Stored data
-- -- --
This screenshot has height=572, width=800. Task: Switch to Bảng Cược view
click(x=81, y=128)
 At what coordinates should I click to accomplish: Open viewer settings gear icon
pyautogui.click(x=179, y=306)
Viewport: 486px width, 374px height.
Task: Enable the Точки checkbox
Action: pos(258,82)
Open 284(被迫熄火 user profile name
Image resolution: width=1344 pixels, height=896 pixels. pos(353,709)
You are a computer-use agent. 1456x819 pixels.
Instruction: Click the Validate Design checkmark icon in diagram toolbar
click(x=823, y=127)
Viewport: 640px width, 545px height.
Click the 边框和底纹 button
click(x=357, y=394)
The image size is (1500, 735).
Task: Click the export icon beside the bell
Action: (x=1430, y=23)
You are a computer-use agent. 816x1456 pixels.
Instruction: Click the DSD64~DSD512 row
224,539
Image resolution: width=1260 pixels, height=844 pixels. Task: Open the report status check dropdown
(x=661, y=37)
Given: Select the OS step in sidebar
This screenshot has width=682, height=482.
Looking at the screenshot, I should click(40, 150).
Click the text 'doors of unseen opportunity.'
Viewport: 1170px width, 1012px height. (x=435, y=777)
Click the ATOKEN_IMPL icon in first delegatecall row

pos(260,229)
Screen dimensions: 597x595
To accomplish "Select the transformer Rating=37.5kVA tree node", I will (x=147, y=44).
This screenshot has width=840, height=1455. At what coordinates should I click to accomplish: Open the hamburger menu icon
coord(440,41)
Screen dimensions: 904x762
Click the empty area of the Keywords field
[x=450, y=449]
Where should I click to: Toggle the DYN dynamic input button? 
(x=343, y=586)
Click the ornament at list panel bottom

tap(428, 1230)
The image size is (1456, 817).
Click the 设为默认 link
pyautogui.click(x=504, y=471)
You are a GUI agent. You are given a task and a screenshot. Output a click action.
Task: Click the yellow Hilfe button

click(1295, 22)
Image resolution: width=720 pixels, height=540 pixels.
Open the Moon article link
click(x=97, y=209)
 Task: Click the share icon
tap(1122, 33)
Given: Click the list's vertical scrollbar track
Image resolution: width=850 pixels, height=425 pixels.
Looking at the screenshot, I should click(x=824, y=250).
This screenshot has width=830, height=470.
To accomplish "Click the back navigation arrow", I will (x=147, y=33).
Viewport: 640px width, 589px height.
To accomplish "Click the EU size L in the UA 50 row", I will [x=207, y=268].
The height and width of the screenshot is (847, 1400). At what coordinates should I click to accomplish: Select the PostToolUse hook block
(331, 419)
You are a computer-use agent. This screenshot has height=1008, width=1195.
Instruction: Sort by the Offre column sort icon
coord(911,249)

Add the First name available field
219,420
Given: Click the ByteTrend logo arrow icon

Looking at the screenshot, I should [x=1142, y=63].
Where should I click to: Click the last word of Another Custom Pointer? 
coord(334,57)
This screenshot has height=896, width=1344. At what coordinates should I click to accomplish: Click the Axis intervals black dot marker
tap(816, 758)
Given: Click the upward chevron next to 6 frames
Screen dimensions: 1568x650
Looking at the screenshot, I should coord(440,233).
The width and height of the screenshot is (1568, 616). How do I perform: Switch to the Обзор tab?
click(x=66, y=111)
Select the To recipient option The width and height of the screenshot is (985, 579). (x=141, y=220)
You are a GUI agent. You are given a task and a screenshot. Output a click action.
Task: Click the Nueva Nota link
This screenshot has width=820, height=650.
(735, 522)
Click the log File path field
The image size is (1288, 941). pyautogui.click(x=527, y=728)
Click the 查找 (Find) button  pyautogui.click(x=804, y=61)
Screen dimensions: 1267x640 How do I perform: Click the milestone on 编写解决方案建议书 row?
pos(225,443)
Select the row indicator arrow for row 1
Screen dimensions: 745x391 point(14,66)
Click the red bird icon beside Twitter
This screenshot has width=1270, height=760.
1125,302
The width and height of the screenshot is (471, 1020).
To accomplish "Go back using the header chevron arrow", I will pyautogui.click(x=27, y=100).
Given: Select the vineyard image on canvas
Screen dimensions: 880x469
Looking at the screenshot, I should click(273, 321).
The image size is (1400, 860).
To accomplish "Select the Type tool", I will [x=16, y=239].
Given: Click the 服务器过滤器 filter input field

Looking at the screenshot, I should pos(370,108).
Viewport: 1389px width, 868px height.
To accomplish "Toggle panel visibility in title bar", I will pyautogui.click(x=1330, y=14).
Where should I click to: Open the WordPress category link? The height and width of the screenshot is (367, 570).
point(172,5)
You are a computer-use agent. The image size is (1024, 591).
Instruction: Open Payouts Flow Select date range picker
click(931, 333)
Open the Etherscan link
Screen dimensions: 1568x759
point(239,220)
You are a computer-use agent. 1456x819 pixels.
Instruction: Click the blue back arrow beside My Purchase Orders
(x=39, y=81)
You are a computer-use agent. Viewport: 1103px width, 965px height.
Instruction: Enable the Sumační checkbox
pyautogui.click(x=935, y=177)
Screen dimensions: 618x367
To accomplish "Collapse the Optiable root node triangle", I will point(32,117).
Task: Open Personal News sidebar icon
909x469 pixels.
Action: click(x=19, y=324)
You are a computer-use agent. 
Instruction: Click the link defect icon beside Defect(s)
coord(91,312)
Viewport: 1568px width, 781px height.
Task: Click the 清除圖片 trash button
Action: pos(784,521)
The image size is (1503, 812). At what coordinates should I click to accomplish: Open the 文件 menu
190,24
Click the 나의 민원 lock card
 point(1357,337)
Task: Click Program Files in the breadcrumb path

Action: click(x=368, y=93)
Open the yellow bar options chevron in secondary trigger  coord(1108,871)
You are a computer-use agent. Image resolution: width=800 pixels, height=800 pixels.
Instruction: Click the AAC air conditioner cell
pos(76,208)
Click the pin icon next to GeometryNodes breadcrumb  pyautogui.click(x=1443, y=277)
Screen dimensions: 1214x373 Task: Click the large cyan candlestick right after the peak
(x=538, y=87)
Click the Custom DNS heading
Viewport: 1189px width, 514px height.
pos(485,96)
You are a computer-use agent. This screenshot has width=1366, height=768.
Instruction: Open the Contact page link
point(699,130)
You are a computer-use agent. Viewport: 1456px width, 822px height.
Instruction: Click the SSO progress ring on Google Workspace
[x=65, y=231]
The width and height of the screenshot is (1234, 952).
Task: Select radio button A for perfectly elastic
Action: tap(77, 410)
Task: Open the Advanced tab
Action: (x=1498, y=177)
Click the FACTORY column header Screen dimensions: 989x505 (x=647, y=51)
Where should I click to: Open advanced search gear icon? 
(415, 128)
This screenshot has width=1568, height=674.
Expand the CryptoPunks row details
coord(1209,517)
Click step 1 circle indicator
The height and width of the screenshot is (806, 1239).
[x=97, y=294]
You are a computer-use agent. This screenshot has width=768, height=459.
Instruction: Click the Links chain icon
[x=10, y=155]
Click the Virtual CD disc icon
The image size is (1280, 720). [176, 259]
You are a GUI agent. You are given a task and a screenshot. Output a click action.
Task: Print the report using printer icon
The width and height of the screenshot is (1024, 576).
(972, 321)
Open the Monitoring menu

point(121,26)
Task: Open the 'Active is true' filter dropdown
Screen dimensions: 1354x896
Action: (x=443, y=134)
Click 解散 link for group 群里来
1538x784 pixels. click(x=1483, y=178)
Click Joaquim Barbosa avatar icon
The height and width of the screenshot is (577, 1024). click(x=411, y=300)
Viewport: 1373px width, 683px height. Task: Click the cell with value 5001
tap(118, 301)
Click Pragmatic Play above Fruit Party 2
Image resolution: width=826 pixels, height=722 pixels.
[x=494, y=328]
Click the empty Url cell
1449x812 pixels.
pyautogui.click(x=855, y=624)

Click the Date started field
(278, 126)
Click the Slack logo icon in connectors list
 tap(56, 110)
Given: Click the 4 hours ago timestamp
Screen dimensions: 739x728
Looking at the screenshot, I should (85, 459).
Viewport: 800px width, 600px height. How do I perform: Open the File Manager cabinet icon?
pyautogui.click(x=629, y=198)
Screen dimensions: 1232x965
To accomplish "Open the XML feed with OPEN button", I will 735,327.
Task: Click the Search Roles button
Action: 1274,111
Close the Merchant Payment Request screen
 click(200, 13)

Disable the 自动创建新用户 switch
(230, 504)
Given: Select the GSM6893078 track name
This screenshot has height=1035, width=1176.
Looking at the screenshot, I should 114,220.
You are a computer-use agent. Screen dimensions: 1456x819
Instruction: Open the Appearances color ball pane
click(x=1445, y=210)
-- -- --
#### WHAT TO DO
Rewrite the records from the line containing "Click the FACTORY" through the line containing "coord(1209,517)", renaming "CryptoPunks" to "BoredApes" and changing nothing else.

#### THE RESPONSE
Click the FACTORY column header Screen dimensions: 989x505 (x=647, y=51)
Where should I click to: Open advanced search gear icon? 
(415, 128)
This screenshot has width=1568, height=674.
Expand the BoredApes row details
coord(1209,517)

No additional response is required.